▸ **Stored data**
>>>>
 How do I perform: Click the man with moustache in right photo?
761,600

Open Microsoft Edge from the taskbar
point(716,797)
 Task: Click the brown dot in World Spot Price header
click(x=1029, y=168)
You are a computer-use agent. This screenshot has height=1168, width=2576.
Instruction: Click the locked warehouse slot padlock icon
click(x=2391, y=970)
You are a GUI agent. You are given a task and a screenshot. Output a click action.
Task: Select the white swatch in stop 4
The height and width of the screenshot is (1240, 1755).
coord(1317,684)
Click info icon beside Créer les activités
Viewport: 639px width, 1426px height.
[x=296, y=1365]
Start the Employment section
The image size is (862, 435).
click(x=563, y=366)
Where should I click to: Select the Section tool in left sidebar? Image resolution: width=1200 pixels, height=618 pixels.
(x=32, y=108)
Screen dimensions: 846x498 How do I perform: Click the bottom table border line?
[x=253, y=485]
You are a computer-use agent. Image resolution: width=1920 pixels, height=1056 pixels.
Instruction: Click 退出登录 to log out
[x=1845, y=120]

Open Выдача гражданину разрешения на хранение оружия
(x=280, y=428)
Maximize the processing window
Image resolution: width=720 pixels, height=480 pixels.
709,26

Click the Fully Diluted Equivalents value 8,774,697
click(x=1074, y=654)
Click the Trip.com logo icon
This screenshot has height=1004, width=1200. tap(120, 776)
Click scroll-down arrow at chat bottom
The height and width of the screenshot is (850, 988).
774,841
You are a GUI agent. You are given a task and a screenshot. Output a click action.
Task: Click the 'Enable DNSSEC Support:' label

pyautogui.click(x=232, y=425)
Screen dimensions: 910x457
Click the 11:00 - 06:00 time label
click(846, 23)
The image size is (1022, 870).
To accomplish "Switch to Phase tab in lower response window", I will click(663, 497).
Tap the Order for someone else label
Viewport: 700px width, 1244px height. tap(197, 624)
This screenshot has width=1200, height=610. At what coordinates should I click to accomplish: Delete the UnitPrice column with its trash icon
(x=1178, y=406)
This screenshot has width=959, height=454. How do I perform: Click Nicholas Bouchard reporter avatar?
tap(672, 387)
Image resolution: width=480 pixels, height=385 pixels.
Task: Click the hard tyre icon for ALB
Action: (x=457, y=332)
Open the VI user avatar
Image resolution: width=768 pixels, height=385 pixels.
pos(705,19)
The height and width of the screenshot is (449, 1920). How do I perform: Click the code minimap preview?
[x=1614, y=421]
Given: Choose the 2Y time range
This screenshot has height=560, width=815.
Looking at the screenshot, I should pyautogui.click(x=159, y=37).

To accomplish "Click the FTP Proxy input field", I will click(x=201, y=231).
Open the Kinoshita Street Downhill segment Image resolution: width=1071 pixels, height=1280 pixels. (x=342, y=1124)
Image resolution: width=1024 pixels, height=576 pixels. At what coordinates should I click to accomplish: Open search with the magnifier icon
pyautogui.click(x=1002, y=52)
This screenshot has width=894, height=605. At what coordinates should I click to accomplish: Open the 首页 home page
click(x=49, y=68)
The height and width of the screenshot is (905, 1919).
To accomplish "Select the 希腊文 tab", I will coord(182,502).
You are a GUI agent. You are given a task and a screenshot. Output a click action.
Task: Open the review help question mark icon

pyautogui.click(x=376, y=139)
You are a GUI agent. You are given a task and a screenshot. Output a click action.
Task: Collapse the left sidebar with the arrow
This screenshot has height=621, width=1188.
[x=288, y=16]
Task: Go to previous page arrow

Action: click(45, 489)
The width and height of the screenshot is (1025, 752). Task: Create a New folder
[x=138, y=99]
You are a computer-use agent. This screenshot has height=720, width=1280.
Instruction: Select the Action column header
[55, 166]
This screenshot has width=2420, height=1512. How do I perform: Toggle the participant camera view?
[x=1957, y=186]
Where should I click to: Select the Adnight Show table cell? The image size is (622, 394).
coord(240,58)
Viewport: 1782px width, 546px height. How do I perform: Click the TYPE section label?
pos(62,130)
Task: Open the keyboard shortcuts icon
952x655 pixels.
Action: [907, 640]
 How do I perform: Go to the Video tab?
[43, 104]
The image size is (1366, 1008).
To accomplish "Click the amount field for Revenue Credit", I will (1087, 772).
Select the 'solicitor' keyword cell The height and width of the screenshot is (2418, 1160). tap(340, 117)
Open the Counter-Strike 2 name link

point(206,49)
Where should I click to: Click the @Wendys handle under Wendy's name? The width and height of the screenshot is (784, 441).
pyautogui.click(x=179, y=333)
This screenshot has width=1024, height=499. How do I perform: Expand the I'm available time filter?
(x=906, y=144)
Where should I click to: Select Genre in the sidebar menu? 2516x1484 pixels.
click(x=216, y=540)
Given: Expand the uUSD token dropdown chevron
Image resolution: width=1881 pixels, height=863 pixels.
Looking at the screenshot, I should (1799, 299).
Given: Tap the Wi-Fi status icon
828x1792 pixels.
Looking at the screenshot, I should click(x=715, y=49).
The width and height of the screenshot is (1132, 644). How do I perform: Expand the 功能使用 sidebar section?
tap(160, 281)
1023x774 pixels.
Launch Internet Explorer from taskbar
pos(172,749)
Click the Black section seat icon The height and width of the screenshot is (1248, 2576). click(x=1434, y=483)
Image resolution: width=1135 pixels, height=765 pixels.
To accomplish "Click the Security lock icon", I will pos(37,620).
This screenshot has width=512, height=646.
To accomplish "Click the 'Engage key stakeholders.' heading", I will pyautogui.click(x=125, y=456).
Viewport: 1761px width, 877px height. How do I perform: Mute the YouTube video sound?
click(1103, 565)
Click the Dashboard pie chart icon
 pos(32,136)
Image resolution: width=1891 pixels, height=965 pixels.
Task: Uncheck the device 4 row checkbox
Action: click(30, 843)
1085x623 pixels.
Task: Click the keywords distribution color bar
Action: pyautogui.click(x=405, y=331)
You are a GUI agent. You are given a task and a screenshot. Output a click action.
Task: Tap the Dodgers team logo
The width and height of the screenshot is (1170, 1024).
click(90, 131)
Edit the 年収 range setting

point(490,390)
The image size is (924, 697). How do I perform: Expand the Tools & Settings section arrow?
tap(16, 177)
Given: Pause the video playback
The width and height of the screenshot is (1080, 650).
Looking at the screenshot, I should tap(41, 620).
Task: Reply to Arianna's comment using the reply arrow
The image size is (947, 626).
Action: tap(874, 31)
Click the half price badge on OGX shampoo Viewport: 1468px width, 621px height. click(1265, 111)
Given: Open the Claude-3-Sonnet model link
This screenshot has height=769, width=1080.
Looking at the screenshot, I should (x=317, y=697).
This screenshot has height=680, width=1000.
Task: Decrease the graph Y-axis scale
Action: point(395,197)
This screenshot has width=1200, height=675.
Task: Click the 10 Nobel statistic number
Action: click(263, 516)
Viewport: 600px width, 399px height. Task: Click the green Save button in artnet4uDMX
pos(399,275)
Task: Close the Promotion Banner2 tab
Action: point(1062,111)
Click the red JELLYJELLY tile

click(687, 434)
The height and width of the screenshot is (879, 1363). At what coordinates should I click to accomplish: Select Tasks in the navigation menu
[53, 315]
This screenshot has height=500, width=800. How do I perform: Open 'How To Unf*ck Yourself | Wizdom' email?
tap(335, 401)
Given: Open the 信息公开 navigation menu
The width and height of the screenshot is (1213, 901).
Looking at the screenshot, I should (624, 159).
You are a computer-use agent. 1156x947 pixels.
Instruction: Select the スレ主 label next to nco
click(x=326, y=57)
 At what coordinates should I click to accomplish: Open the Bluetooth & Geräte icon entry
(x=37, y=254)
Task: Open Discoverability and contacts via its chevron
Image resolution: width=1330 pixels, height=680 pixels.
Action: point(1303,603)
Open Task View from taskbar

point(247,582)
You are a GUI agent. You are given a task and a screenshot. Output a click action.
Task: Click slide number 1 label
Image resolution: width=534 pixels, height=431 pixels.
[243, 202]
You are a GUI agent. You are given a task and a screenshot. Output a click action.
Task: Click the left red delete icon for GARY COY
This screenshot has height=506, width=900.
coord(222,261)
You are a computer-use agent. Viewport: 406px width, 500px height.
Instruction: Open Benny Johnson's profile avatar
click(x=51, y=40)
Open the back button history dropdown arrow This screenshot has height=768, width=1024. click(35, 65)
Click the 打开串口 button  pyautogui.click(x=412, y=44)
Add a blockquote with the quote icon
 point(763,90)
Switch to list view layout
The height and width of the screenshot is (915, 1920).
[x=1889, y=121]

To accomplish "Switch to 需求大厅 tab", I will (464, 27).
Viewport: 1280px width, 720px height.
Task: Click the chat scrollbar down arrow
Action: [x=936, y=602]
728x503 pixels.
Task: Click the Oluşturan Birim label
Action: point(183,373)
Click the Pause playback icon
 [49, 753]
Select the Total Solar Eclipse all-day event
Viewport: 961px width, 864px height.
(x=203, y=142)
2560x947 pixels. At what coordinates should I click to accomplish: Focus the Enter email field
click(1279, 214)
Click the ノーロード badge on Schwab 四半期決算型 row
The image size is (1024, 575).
<<<<
▸ **Exercise prompt**
Of the entries listed above, reproduce only the lines starting at the line containing "Where should I click to: Select Genre" and ending at the line containing "Given: Open the Claude-3-Sonnet model link". Include both, exactly as they stand.

▸ **Answer box**
Where should I click to: Select Genre in the sidebar menu? 2516x1484 pixels.
click(x=216, y=540)
Given: Expand the uUSD token dropdown chevron
Image resolution: width=1881 pixels, height=863 pixels.
Looking at the screenshot, I should (1799, 299).
Given: Tap the Wi-Fi status icon
828x1792 pixels.
Looking at the screenshot, I should click(x=715, y=49).
The width and height of the screenshot is (1132, 644). How do I perform: Expand the 功能使用 sidebar section?
tap(160, 281)
1023x774 pixels.
Launch Internet Explorer from taskbar
pos(172,749)
Click the Black section seat icon The height and width of the screenshot is (1248, 2576). click(x=1434, y=483)
Image resolution: width=1135 pixels, height=765 pixels.
To accomplish "Click the Security lock icon", I will pos(37,620).
This screenshot has width=512, height=646.
To accomplish "Click the 'Engage key stakeholders.' heading", I will pyautogui.click(x=125, y=456).
Viewport: 1761px width, 877px height. How do I perform: Mute the YouTube video sound?
click(1103, 565)
Click the Dashboard pie chart icon
 pos(32,136)
Image resolution: width=1891 pixels, height=965 pixels.
Task: Uncheck the device 4 row checkbox
Action: click(30, 843)
1085x623 pixels.
Task: Click the keywords distribution color bar
Action: pyautogui.click(x=405, y=331)
You are a GUI agent. You are given a task and a screenshot. Output a click action.
Task: Tap the Dodgers team logo
The width and height of the screenshot is (1170, 1024).
click(90, 131)
Edit the 年収 range setting

point(490,390)
The image size is (924, 697). How do I perform: Expand the Tools & Settings section arrow?
tap(16, 177)
Given: Pause the video playback
The width and height of the screenshot is (1080, 650).
Looking at the screenshot, I should tap(41, 620).
Task: Reply to Arianna's comment using the reply arrow
The image size is (947, 626).
Action: tap(874, 31)
Click the half price badge on OGX shampoo Viewport: 1468px width, 621px height. click(1265, 111)
Given: Open the Claude-3-Sonnet model link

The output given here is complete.